The next step is to write a modified and vectorized version of horrendousfunction(). Namely you will write
h=horrendousVectorized(U,v)
to take a vector U of linear indices u and a scalar linear index v and return the appropriate vector of h indices, i.e., h(k)=horrendousfunction(U(k),v) for all k. This should be easy if, as you say,the calculation of h just involves abs() and simple arithmetic. All of those ops are nicely vectorizable for fixed v.
Then it's all just,
B=prod(box);
p=zeros(N,1);
D=distributed(data(:));
U=distributed((1:B).');
for v=1:B
datav=data(v);
spmd
h=horrendousVectorized(U,v);
vals=D*datav;
p=p+accumarray(h,vals,[N,1]);
end
end
spmd
p=gplus(p,1);
end
prop=gather(p{1});

11 Comments

If data is really 75^3, as you allude to in your Comments above, then this variation, which does use parfor, might also be something to consider.
B=prod(box);
prop=zeros(1,N);
for h=1:N
I=cell(1,B);
J=cell(1,B);
parfor v=1:B
I{v}=find(horrendousVectorized(1:B,v)==h).';
J{v}(1:B)=v;
end
S=sparse([I{:}],[J{:}],true,B,B);
prop(h)=data(:).'*S*data;
end
This one (the original SPMD code this is a comment on) seems to work ok on a single CPU without the SPMD commands (or the gather at the end), but I can't tell easily whether it gives the same answer as my original nested loops since it works over the entire data(i,j,k) for half the problem, and over the first 1000 linearised data(prod(box),1) values instead of looping over the first 1000 (i,j,k) points twice.

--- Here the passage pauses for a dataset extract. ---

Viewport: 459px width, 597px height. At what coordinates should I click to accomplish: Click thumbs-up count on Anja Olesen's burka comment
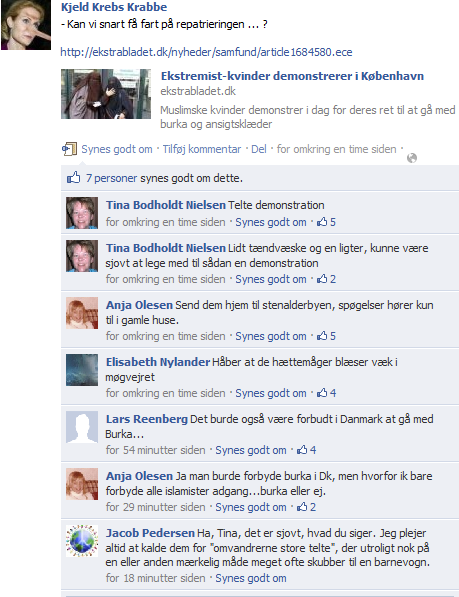tap(307, 507)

The good news is that there is a decent speedup over the outermost loop, partly (~5%) due to my rewriting of horrendousfunction thanks to random help page searching (I found the ceil and floor functions - very useful) and partly (~93%) due to Matt's tip that I should vectorise the code. If I can verify that it gives the same answer as the first method (which I know is mathematically correct) then I'll take the 50x speedup!!
Unfortunately, when I try to run it with SPMD it crashes, I get the following error:
Error using spmd_feval (line 8)
Error detected on lab(s) 1 2 3 4
Caused by:
Undefined function 'accumarray' for input arguments of type 'codistributed'.
Error stack:
(No remote error stack)
That, and other errors I have seen trying to use distributed data with accumarray seem to imply that they don't mix. Since the vals vector is calculated from the D array in Matt's code, it too is distributed.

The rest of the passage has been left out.